FAA to Require Recreational Drones to be Registered with the Goverment
Getting a drone for Christmas? Better register it before you wrap it.
In a bid to prevent dangerous crashes, federal regulators will begin requiring the registration of most recreational drones before the end of the year.
The move, announced Monday by Transportation Secretary Anthony Foxx, is a significant tightening of regulations ahead of a holiday season that is expected to see a major surge in the popularity of drones.
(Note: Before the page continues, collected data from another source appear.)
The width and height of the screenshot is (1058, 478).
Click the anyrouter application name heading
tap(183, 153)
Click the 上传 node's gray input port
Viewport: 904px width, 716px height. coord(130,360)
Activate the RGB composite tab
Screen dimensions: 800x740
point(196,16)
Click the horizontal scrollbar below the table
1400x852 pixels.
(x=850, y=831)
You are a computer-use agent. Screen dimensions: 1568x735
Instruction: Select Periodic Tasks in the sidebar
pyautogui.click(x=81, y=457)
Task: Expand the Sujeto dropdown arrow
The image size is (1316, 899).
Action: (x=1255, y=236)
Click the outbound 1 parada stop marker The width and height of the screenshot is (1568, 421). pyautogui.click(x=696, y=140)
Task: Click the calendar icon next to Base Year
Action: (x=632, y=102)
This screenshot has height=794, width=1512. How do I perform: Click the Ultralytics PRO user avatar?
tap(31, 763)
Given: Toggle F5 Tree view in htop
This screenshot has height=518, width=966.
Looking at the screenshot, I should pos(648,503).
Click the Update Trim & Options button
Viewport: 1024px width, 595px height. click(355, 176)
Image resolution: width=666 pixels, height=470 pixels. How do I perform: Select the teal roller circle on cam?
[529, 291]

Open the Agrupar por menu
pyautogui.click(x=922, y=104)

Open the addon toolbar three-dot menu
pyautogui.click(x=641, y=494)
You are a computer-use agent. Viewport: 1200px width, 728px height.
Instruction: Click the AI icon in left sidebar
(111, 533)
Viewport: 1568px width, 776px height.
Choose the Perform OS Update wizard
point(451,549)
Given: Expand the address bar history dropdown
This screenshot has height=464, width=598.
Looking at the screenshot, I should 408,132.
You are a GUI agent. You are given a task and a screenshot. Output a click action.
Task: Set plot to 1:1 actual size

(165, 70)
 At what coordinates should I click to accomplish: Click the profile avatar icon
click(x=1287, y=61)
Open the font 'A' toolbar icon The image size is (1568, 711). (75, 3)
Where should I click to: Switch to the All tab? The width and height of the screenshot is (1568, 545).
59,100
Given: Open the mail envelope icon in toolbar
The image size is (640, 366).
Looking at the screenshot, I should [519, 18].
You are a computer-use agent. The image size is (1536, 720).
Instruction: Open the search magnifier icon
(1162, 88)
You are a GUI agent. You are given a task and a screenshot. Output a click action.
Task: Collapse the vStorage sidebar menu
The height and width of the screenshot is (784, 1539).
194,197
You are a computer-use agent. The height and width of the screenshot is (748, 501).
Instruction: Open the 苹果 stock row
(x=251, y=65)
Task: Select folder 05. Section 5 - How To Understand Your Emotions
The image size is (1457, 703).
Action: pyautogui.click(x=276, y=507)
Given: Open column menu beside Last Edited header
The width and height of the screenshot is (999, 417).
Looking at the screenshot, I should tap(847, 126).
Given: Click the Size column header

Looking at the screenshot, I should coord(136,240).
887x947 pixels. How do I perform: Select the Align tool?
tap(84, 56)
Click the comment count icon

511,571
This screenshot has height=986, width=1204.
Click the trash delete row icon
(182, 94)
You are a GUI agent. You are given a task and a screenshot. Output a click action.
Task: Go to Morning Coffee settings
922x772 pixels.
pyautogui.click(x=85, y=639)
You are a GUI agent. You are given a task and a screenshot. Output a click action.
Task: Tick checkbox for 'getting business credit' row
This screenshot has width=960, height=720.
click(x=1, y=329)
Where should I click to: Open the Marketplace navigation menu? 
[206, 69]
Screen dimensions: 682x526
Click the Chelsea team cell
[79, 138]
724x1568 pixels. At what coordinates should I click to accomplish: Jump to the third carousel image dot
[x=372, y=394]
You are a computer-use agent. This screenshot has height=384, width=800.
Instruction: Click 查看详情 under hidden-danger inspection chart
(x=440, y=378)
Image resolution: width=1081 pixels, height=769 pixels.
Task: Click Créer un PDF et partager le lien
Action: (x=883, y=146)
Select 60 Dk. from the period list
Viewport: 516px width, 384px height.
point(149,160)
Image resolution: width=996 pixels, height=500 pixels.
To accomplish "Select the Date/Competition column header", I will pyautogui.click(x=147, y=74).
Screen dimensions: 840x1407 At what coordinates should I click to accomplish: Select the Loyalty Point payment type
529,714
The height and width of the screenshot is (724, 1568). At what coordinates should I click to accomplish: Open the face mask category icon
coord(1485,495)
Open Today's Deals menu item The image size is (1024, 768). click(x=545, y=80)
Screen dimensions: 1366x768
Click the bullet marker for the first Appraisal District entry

The Federal Aviation Administration has until now avoided putting strict restrictions on drone flights by average consumers, instead focusing its efforts on developing a framework for commercial drone use. While there is a general ban on commercial drones, the FAA has granted thousands of exemptions to a range of industries, from agriculture to news-gathering.
As soon as this December, even recreational drone operators will be required to share information about themselves and their drones before taking off. Foxx said Monday that the Department of Transportation is convening a task force, comprised of government agencies and private-sector groups, to determine the best process for registering and keeping track of a large volume of drones.
“Registration will help us enforce the rules against those who operate unsafely by allowing the FAA to identify the operators of unmanned aircraft,” Foxx said Monday. “There can be no accountability if the person breaking the rules cannot be identified.”
The drone industry, wary of even more onerous regulations, largely welcomed the FAA’s announcement Monday. Drone groups will play a central role in the Transportation Department’s registration task force.
But the praise came alongside calls for the government not to over-regulate recreational drone use. Gary Shapiro, CEO of the Consumer Electronic Association, warned against creating an unnecessary bureaucracy around recreational drone use.
“Any proposal must sensibly and reliably differentiate products from toys to equipment intended for commercial use,” Shapiro said in a statement. He said the task force should examine “if there are better ways to meet the objectives of regulators and law enforcement.”
The task force, which will be made up of 25-30 groups in and out of the government, will consider offering exemptions to the registration requirement for toys or other small drones.
The agency is giving itself an ambitious mid-December deadline for setting up the drone registration database. The hurried timeline is likely spurred by the fast-approaching holiday season—by its own estimates, as many as one million drones will end up under Christmas trees this December—but an agency known for missing deadlines may have trouble meeting this one.
Congress tasked the FAA with releasing final rules for commercial drone use by this September, but it currently estimates the rules will not be ready until summer 2016.
“The level of urgency here is sufficient to move as quickly as we possibly can,” Foxx said Monday about the drone registration rules—but developing them quickly would require fast answers many outstanding questions.
“It would be the most amazing feat of governance I’ve seen in my 33 years in the federal government,” Jim Dentons, a recently retired top drone official at the FAA, told the Wall Street Journal.
FAA Deputy Administrator Michael Whitaker said earlier this month that discussions are ongoing about the “logistics” of setting up a registry: “What would be the best tool for that, whether it’s at point-of-sale, how you verify ID, things of that nature.”
Whitaker, speaking at hearing in front of the House Transportation Committee’s Subcommittee on Aviation earlier this month, said that the government needed help from outside groups to make a registry work.
“We would not be set up to take this level of registration data,” Whitaker said. “We want to make sure it’s assessable if we do that, and also that it can be used for law enforcement purposes.”
The government has grown increasingly concerned about rogue drone flights that have the potential to disrupt critical operations in the sky. Commercial airline pilots have reported a rapid increase in drone sightings and near misses, promptingcalls for geofencing technology to keep drones away from airports. And drones flying near wildfires have interfered with firefighters nearly two dozen times this year, according to recent testimony from a U.S. Forest Service official.
The FAA is considering a number of ways to protect larger aircraft from errant drones. Most recently, the agency announced it began testing a military-grade technology that could identify drones passing into restricted airspace, even disabling or taking control of the vehicle.